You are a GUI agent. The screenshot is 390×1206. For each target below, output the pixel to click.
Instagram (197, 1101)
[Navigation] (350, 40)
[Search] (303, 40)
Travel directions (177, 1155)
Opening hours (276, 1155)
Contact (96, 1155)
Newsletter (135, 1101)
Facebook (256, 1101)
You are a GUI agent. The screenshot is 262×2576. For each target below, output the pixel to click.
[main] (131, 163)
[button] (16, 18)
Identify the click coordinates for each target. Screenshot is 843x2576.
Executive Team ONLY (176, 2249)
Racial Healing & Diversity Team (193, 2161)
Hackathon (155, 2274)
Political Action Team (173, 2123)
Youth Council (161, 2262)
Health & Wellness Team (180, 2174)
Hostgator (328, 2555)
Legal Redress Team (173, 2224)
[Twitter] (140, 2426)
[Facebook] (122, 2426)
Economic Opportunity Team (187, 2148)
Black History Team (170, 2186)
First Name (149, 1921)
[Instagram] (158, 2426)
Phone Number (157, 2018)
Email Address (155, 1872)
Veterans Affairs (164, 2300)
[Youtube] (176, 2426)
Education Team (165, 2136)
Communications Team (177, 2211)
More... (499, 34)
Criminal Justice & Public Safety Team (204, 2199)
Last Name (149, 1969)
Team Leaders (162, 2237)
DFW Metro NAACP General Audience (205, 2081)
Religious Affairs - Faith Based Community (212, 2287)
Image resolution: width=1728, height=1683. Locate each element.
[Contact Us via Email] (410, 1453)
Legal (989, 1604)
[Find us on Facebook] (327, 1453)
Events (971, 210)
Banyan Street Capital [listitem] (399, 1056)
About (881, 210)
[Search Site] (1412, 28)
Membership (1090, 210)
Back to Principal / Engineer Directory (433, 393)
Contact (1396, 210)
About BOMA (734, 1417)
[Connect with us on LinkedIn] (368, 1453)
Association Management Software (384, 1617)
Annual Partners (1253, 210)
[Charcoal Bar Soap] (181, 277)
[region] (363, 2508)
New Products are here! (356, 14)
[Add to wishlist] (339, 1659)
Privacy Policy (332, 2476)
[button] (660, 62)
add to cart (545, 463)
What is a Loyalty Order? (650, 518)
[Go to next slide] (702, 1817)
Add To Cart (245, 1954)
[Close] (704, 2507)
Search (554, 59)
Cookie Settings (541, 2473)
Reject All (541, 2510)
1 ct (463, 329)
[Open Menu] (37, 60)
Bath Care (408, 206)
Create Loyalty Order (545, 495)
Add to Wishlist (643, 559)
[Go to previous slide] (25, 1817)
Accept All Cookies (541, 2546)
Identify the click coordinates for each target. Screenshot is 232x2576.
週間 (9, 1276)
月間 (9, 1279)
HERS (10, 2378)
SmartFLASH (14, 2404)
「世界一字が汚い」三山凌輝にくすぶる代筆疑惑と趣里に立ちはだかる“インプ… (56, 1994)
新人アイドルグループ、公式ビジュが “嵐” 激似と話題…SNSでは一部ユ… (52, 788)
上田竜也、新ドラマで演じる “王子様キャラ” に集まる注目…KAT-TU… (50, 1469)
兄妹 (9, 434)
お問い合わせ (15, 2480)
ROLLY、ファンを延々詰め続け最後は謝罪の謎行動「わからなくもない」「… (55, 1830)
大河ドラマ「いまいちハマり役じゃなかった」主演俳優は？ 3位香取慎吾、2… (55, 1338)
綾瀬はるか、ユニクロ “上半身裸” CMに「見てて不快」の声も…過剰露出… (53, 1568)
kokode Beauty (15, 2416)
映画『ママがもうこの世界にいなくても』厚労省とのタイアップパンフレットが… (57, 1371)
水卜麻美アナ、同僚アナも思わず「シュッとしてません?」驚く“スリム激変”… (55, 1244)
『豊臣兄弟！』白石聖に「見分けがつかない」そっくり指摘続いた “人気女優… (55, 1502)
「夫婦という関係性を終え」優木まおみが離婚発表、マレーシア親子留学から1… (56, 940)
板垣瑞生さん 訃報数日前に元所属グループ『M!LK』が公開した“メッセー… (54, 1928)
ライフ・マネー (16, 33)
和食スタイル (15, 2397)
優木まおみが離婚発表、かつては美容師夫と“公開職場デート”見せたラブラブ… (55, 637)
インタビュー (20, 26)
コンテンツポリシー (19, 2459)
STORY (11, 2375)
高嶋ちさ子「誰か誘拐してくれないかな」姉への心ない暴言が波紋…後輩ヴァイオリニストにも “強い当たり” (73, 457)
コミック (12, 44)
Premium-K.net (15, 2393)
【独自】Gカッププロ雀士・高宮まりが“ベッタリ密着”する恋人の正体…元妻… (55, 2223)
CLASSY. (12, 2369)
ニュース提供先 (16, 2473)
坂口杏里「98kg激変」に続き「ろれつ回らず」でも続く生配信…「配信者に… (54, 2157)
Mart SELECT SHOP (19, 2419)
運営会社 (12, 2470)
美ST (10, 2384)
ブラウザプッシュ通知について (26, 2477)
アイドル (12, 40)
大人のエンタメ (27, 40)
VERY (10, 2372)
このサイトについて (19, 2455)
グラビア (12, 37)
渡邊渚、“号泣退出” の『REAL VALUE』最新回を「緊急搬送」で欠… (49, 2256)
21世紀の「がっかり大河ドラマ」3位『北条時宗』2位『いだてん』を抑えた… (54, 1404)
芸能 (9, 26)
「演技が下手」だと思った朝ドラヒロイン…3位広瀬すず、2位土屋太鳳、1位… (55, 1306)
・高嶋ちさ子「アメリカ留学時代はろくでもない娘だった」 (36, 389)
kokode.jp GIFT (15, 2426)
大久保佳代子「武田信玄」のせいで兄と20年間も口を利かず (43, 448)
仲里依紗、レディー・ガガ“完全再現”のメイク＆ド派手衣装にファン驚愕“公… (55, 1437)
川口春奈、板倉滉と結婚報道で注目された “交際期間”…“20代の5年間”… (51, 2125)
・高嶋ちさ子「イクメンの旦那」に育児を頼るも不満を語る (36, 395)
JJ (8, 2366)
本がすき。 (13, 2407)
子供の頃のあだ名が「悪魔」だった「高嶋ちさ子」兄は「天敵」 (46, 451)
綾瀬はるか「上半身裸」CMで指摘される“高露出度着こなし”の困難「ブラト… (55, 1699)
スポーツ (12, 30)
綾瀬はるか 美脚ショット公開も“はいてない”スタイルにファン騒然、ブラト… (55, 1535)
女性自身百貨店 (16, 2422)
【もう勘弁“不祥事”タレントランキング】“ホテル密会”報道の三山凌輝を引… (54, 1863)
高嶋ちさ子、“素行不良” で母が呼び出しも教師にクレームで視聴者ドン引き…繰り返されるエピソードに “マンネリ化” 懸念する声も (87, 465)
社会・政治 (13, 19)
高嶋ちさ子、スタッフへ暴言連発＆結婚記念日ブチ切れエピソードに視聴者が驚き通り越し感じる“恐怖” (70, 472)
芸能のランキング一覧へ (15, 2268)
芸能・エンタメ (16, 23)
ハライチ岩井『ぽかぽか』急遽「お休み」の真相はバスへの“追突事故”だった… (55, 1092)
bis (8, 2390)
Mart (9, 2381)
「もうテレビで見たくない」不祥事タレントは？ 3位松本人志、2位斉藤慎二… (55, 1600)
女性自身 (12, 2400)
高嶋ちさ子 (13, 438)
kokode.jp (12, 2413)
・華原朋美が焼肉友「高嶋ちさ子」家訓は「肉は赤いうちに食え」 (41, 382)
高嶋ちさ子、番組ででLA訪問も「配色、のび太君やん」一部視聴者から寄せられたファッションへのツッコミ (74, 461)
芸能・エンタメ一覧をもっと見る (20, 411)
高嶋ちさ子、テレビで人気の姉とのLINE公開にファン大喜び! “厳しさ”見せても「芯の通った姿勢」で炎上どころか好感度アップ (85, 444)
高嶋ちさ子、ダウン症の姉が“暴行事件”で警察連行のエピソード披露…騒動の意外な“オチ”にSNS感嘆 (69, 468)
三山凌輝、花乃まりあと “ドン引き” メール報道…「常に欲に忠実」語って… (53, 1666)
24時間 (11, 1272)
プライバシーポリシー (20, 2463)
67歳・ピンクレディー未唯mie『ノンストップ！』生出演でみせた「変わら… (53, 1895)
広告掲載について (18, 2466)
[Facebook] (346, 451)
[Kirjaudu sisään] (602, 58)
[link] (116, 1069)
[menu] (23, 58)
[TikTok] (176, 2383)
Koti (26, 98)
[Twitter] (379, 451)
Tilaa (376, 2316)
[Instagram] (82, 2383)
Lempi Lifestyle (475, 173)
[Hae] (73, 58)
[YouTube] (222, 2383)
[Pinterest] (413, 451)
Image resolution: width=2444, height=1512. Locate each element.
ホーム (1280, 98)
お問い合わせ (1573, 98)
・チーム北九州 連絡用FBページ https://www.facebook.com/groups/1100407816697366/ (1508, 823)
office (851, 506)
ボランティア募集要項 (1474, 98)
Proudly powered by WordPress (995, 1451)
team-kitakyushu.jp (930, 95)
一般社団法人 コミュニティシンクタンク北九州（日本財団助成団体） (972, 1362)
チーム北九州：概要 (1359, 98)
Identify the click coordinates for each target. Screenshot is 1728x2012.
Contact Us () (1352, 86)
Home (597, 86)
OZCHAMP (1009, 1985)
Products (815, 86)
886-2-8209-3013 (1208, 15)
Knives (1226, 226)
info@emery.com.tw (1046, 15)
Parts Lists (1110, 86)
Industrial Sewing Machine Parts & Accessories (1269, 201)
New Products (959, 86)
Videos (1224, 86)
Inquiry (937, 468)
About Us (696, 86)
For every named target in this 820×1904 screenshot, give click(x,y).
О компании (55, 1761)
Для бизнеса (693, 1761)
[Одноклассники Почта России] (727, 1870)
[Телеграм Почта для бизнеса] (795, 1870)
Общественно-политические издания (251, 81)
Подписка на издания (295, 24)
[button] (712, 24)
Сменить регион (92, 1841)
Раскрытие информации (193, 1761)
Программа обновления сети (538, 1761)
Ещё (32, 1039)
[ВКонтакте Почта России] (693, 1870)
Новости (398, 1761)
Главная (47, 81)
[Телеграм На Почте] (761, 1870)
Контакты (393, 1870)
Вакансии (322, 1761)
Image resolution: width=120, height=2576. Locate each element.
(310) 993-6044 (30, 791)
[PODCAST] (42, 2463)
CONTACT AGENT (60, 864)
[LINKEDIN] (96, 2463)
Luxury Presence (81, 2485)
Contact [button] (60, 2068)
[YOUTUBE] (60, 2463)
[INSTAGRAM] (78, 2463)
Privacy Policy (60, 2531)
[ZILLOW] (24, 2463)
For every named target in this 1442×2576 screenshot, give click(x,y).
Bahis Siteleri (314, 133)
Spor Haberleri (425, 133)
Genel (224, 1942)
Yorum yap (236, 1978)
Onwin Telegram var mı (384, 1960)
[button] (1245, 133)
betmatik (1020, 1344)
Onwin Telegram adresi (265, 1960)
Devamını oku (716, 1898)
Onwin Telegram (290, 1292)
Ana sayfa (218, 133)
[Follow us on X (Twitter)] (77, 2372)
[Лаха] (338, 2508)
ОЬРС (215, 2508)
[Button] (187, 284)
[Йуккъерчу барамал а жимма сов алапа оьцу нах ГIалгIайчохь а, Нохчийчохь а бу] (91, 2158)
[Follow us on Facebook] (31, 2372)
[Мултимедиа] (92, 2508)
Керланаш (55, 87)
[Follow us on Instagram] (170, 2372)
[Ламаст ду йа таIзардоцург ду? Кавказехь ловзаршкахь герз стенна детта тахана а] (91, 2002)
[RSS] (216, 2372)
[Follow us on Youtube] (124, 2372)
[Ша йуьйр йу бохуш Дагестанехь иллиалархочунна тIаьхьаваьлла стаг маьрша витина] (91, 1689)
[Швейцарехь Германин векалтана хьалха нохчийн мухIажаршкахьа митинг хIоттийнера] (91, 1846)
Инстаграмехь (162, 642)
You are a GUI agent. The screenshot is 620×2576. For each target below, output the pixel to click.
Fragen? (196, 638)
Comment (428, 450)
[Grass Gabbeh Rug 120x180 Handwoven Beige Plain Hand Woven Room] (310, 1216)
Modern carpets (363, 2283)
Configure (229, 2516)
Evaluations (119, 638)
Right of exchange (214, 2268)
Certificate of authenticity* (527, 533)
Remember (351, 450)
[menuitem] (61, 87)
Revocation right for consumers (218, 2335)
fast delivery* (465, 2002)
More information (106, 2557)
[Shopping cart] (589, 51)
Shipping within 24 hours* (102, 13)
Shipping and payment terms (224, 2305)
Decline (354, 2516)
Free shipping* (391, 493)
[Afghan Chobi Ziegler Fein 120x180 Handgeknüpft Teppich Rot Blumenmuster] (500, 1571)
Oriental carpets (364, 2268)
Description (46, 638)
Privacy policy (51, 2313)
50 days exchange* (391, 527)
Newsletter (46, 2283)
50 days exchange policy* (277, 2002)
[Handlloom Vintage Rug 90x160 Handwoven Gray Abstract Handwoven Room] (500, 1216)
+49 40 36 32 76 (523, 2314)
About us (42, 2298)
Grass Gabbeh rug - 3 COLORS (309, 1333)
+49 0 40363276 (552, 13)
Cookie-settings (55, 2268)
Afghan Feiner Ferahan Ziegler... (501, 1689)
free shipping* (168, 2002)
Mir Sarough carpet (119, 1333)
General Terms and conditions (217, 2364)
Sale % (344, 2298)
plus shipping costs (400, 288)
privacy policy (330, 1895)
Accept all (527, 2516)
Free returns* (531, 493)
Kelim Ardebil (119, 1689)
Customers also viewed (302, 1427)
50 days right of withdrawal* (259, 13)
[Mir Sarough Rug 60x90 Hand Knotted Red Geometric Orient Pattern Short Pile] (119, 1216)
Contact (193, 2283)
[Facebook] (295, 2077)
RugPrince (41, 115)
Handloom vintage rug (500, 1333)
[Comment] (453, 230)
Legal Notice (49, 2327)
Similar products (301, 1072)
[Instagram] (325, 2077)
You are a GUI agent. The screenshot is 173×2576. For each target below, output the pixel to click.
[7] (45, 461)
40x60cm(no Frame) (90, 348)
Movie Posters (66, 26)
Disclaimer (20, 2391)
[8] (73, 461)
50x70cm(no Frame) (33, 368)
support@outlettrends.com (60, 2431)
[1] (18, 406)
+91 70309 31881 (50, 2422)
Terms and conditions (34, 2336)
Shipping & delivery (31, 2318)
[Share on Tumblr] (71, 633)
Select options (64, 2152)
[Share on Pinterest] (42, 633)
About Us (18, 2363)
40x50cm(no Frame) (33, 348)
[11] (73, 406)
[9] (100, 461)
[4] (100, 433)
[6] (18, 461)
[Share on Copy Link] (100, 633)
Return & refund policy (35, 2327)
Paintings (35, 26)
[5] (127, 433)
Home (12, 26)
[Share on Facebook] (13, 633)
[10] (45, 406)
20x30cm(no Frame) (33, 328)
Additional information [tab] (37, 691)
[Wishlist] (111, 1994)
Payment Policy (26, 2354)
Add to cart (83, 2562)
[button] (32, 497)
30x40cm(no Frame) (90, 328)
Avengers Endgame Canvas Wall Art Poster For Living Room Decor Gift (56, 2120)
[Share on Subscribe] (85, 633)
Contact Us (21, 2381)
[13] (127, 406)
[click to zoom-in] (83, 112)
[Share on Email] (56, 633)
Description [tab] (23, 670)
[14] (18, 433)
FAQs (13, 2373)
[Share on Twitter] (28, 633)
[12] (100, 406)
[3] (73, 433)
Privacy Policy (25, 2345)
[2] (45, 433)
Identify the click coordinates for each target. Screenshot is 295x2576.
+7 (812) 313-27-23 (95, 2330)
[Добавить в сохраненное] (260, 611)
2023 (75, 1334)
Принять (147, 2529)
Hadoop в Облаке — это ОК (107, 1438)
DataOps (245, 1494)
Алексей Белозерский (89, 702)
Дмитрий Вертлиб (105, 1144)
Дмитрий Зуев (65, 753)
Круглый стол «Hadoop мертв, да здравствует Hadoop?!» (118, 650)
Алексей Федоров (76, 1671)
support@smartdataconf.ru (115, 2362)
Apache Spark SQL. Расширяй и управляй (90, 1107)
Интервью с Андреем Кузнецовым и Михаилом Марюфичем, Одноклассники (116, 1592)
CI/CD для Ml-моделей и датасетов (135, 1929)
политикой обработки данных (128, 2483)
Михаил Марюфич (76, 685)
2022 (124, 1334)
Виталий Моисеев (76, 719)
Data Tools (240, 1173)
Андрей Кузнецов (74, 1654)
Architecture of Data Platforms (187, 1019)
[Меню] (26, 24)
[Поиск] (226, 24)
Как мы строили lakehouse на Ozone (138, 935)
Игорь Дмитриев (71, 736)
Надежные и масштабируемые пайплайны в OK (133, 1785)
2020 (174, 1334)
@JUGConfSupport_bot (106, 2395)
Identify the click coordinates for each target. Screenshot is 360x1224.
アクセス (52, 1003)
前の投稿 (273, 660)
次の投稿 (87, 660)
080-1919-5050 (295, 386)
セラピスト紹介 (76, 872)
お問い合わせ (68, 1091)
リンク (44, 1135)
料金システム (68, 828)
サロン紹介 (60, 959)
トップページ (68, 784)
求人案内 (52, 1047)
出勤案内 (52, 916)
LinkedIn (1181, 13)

—————

▸ **Task goal**: Among the lines above, repeat exactly those from the line with "Для бизнеса (693, 1761)" to the line with "Onwin Telegram (290, 1292)", counting both ends.

▸ **Output for this task**:
Для бизнеса (693, 1761)
[Одноклассники Почта России] (727, 1870)
[Телеграм Почта для бизнеса] (795, 1870)
Общественно-политические издания (251, 81)
Подписка на издания (295, 24)
[button] (712, 24)
Сменить регион (92, 1841)
Раскрытие информации (193, 1761)
Программа обновления сети (538, 1761)
Ещё (32, 1039)
[ВКонтакте Почта России] (693, 1870)
Новости (398, 1761)
Главная (47, 81)
[Телеграм На Почте] (761, 1870)
Контакты (393, 1870)
Вакансии (322, 1761)
Image resolution: width=120, height=2576. Locate each element.
(310) 993-6044 (30, 791)
[PODCAST] (42, 2463)
CONTACT AGENT (60, 864)
[LINKEDIN] (96, 2463)
Luxury Presence (81, 2485)
Contact [button] (60, 2068)
[YOUTUBE] (60, 2463)
[INSTAGRAM] (78, 2463)
Privacy Policy (60, 2531)
[ZILLOW] (24, 2463)
For every named target in this 1442×2576 screenshot, give click(x,y).
Bahis Siteleri (314, 133)
Spor Haberleri (425, 133)
Genel (224, 1942)
Yorum yap (236, 1978)
Onwin Telegram var mı (384, 1960)
[button] (1245, 133)
betmatik (1020, 1344)
Onwin Telegram adresi (265, 1960)
Devamını oku (716, 1898)
Onwin Telegram (290, 1292)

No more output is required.